Introduction: Cellular aging is a complicated event known for gradually reducing homeostasis, leading to a higher susceptibility to diseases and mortality. Since the behavior of Hematopoietic Stem Cells (HSCs) is potentially affected by plasma-derived exosomes, this study aimed to investigate whether the plasma-derived exosome of young and elderly human donors can deliver "youth" or "aging" signals into human umbilical cord blood-derived HSCs in vitro.

Methods: Exosomes were isolated from four young (Y-exo) and four old (O-exo) donors. Umbilical cord blood-derived HSCs were exposed to two concentrations of exosomes (5 and 10 μg/mL). Then, lineage differentiation (CD41 and CD38), the mRNA and protein expression of IL-1β and IL- 6, and NFκB activity were evaluated using flow cytometry, qRT-PCR Enzyme-Linked Immunosorbent Assay (ELISA) methods, and western blot techniques, respectively.

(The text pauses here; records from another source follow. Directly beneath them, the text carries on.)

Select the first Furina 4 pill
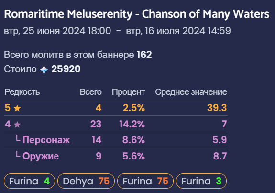275x193 pixels. click(x=29, y=181)
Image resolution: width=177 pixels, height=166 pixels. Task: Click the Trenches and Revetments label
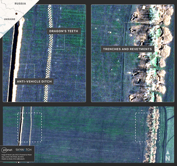click(127, 49)
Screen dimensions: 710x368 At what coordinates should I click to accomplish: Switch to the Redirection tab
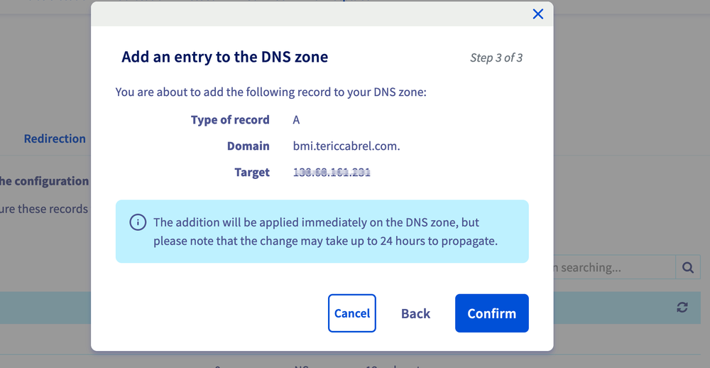click(x=55, y=139)
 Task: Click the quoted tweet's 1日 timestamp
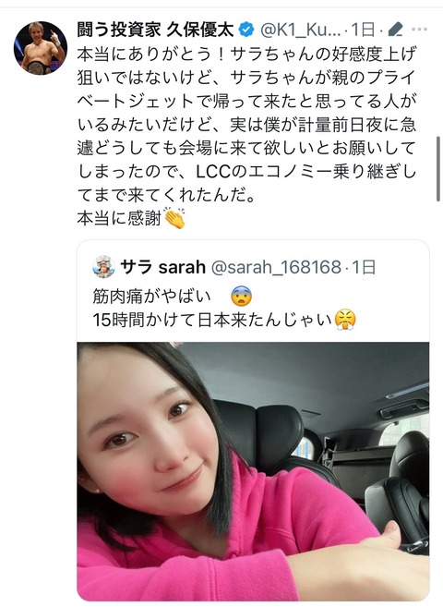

Results: The lineage-specific markers CD41 and CD38 expression were increased after exposure to O-exo compared to Y-exo at the concentration of 10 μg/mL (P<0.001). The HSCs treated with 10 μg/mL O-exo increased protein and mRNA expression of IL-1β and IL-6 compared to Y-exo at 10 μg/mL concentration (P<0.01). Furthermore, a significant difference was seen in p-NF-κB levels between O-exo and Y-exo at the concentration of 10 μg/mL (P=0.0014).

Conclusion: Our findings advocated the concept that circulating exosomes of old and young individuals may differently affect the pathways involved in the aging process in HSCs.Therefore, exosomes may be applied as therapeutic agents for regenerative medicine.